Harsche Kritik äußerten die Grünen am Umgang der Verwaltung mit den Argumenten des Gutachters Professor Walter Buschmann. Dieser hatte bereits 2002 in seinem Gutachten die Unterschutzstellung der Zeche gefordert. Unter anderem wegen der Bedeutung der Technik des Fördergerüstes und der Feststellung, dass der Förderturm die „westliche Landmarke des Bergbaus im Ruhrgebiet“ sei. Rumphorst zu Kahl: „Sie geben in der Verwaltungsvorlage zu, dass diese Argumente stichhaltig sind, und wischen sie dann einfach weg. Diese Verwaltungsvorlage wird uns vor der Oberen Denkmalbehörde und dem Verwaltungsgericht um die Ohren fliegen.“
Auch Heinz Wiegers (SPD) fand deutliche Worte: „Dem Aspekt des Denkmalschutzes hat die Verwaltung in dieser Diskussion niemals Vorrang eingeräumt.“ Es sei immer nur darum gegangen, wie man mögliche Folgekosten verhindern kann. Dieses Vorgehen sei nicht korrekt: „Der Denkmalausschuss wurde übergangen.“ Ein Beleg dafür sei, dass das Gutachten von Mai 2002 erst im Herbst 2013 den politischen Gremien präsentiert wurde.
Unter anderem zur Frage, ob die Politik in den vergangenen Jahren seitens der Verwaltung Kenntnis vom Gutachten bekommen hat, haben die Grünen vor der Sitzung einen Antrag eingereicht. Die Antwort gab es am Ende der Sitzung in schriftlicher Form: „Es kann nicht mehr nachvollzogen werden, ob die grundsätzliche Vorgehensweise im Rahmen von Mitteilungen, über Haushaltsberatungen oder Sitzungen des Ältestenrates im politischen Raum erörtert worden ist.“
Zurück zur Diskussion: Die CDU stellte sich auf die Seite der Verwaltung. „Die Anlage ist kein Alleinstellungsmerkmal und stößt nur bei fachlichen Besuchern auf Interesse“, sagte Peter Fischer.

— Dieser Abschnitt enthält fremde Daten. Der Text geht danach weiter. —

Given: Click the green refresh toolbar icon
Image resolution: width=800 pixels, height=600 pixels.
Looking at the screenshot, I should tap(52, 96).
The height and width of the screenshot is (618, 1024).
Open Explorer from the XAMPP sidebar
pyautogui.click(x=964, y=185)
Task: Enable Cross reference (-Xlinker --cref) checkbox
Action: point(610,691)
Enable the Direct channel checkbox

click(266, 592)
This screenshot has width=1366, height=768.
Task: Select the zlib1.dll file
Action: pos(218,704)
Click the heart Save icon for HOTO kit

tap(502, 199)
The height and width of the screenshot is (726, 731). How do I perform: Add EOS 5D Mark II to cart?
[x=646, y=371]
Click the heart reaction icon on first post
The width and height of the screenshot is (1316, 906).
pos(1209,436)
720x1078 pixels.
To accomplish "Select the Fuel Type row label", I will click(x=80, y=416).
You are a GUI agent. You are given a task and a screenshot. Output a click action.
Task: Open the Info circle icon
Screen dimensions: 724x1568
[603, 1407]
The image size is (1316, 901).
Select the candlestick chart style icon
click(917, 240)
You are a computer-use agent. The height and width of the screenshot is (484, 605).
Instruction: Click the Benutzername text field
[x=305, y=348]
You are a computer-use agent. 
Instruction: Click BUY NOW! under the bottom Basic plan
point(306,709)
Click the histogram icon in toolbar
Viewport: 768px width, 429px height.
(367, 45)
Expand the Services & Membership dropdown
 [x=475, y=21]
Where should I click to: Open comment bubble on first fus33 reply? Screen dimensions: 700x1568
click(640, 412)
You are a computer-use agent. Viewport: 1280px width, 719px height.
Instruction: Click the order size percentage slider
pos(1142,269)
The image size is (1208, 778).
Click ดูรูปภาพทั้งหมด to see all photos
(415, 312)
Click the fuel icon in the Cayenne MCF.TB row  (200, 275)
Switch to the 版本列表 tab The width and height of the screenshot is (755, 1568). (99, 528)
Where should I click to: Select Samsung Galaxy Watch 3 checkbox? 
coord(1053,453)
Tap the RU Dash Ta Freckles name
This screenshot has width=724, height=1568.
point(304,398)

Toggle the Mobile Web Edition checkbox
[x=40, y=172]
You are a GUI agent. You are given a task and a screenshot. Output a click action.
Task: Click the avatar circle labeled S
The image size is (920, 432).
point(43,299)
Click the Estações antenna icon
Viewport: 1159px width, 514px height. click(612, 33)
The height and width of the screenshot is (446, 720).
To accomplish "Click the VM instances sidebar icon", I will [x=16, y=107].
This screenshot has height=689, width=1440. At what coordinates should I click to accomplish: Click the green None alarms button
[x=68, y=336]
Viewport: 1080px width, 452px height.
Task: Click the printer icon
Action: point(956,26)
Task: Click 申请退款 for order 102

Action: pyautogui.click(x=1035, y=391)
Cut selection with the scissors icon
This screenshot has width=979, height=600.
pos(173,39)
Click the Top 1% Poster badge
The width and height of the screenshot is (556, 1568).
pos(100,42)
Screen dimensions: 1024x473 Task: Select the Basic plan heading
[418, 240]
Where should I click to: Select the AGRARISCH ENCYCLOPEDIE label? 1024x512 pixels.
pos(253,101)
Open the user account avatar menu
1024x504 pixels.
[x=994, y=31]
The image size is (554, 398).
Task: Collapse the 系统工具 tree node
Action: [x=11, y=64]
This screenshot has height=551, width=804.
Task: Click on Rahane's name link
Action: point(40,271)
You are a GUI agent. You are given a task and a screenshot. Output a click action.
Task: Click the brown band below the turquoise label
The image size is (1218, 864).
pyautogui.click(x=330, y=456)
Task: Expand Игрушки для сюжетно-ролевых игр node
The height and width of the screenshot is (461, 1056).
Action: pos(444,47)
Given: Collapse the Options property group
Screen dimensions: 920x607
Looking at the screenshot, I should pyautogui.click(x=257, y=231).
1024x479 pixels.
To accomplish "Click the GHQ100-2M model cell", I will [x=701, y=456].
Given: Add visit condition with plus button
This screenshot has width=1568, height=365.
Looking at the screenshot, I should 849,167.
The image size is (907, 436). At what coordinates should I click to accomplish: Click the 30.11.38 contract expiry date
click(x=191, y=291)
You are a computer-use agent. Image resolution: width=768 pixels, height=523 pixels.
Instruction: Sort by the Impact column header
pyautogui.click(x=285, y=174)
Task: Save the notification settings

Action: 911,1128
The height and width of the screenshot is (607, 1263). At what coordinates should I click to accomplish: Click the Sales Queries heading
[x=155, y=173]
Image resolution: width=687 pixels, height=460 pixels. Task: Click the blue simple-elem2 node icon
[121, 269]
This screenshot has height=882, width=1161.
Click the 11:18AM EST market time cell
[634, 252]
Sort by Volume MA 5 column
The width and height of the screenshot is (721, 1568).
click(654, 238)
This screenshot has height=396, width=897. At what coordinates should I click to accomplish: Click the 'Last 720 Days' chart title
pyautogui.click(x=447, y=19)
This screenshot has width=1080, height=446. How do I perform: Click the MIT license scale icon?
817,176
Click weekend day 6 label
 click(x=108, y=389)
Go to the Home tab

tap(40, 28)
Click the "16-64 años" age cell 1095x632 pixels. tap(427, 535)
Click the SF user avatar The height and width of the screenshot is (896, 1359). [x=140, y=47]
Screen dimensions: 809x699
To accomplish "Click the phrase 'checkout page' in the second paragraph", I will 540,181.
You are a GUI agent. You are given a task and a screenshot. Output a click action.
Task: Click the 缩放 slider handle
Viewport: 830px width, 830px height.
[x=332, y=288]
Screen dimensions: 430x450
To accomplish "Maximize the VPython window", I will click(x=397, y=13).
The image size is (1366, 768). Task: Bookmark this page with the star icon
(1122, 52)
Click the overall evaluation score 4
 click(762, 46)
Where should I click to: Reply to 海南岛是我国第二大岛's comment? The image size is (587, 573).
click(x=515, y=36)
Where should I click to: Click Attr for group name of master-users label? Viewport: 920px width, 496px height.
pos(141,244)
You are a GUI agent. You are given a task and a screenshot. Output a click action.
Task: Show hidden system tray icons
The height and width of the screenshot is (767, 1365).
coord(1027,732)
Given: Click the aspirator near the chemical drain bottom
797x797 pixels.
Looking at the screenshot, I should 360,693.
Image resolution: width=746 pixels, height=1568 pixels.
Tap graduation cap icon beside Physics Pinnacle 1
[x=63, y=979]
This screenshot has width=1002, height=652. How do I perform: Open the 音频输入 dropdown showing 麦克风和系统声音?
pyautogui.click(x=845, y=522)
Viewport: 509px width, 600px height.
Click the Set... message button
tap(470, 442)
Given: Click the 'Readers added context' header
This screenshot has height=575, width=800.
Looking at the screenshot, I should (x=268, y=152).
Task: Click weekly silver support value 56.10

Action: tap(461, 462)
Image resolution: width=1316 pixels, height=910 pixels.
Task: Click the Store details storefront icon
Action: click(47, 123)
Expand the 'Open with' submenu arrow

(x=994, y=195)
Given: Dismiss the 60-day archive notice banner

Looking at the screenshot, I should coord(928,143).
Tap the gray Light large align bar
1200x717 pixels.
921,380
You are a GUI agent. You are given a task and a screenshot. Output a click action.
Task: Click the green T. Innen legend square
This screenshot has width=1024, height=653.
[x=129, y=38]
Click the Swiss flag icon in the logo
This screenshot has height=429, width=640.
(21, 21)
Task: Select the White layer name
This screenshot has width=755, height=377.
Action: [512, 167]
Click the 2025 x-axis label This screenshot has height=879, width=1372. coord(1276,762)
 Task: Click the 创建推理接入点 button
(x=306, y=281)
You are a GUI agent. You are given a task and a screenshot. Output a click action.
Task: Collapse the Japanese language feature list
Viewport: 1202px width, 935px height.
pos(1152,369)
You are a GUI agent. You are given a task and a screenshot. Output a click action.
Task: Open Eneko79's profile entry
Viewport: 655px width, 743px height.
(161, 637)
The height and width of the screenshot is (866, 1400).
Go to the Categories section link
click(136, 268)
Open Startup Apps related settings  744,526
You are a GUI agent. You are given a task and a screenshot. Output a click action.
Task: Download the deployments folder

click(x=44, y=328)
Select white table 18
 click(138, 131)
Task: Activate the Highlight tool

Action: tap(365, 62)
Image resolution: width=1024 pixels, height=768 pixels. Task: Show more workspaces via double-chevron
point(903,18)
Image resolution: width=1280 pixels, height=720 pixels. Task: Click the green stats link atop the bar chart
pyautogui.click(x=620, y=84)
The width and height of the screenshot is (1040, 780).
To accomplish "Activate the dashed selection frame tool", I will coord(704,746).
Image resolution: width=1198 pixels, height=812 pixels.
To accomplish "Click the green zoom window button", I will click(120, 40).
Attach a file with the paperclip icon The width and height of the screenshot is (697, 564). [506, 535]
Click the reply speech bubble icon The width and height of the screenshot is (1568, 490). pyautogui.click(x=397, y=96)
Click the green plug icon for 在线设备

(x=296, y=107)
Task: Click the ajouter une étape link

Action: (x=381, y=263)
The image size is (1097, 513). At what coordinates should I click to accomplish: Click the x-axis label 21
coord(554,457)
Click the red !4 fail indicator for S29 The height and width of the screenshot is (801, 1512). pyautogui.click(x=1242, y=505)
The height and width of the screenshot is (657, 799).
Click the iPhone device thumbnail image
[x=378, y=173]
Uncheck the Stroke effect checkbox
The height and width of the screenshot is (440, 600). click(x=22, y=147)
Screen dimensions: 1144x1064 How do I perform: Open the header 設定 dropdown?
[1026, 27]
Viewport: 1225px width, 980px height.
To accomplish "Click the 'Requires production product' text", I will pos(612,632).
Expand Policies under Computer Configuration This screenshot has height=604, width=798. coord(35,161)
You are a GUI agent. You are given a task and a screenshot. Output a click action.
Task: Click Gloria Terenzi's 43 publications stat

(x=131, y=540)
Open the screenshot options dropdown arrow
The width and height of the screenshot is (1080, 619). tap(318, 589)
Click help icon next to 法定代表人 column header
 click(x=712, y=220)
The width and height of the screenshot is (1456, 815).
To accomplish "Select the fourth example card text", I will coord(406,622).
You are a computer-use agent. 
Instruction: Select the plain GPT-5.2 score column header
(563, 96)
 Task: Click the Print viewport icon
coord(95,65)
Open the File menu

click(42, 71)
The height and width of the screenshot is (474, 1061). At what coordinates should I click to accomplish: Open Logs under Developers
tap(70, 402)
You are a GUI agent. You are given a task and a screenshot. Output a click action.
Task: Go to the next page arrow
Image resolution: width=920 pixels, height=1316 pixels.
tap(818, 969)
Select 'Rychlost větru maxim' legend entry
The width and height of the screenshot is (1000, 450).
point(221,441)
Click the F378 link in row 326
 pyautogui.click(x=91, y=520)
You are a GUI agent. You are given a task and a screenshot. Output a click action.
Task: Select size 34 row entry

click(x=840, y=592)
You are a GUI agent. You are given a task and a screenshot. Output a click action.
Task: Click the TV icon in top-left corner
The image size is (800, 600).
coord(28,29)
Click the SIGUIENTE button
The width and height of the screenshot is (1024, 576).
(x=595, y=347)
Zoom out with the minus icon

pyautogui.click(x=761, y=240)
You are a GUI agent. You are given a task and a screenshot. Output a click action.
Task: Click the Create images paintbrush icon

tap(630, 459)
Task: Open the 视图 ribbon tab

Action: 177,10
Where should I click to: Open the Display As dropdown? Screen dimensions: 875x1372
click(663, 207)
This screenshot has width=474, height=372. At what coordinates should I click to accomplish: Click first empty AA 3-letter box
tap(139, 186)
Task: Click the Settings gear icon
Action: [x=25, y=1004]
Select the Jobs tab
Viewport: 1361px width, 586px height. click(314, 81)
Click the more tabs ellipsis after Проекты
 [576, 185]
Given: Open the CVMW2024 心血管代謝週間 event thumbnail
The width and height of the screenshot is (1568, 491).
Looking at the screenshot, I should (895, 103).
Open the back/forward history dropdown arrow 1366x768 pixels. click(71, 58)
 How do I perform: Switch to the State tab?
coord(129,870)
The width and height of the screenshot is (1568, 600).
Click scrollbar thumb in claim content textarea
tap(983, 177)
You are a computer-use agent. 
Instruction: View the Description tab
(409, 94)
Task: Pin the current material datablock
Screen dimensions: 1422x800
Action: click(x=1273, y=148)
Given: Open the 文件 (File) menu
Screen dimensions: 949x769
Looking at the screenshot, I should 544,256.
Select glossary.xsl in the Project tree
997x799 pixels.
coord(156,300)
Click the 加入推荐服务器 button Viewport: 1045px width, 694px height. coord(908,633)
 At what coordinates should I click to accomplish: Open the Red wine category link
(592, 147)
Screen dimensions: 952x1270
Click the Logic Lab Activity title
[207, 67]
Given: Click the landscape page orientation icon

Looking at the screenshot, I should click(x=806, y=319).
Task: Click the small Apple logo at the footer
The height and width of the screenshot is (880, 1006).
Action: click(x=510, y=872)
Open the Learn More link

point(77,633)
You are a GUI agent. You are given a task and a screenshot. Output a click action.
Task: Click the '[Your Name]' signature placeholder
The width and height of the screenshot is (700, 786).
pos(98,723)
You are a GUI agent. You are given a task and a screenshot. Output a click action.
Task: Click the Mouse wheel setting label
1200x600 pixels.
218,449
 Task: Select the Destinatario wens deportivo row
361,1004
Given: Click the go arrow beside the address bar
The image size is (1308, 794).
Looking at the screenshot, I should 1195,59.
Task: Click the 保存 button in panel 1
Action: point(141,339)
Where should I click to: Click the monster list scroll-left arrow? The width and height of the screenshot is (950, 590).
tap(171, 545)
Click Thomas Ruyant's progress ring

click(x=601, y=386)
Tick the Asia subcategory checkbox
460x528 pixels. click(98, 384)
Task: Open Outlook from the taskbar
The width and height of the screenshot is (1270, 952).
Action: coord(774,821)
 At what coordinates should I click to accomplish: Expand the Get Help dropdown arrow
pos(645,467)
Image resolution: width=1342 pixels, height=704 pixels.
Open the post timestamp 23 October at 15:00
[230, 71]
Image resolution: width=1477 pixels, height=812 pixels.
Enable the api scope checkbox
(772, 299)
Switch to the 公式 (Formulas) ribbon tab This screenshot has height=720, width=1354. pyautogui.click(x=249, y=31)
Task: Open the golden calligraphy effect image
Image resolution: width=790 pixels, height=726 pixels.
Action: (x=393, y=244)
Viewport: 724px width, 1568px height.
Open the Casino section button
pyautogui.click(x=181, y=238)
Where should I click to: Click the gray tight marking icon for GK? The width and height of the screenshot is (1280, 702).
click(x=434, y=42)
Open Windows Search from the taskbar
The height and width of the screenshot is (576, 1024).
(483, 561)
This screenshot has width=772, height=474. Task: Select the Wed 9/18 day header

Auch das Argument der Verwaltung, dass die benachbarte Firma Naue den Standort verlassen würde, falls die Zeche zum Denkmal und möglicherweise zum Veranstaltungsort wird, konnte die CDU nachvollziehen: „Der Erhalt der Arbeitsplätze in diesem Bereich geht vor.“ Eine WZ-Anfrage im Naue-Hauptsitz Fiestel in der Nähe von Bielefeld zu diesem Thema blieb bis Dienstagabend unbeantwortet.
Die FDP hatte bei ihrer Argumentation vor allem die Folgekosten im Blick. „Natürlich geht es heute zunächst um den Beschluss zur Unterschutzstellung“, sagte Odilo Heitzig. „So ein Beschluss hat aber auch immer Folgen. Und wir dürfen nicht vergessen, dass dann Kosten auf die Stadt und alle Bürger zukommen.“
FWK-Ratsherr Georg Alsdorf äußerte öffentlich keine Meinung. Er beantragte lediglich die geheime Abstimmung: „Damit wir eine sachgerechte Entscheidung — fernab vom Wahlkampf — herbeiführen.“ Und diese Entscheidung gab es dann auch: Die Mehrheit des Ausschusses hält das Zechengelände nicht für denkmalwürdig. Eine Fortsetzung vor der Oberen Denkmalbehörde (siehe Kasten) gilt aber als wahrscheinlich.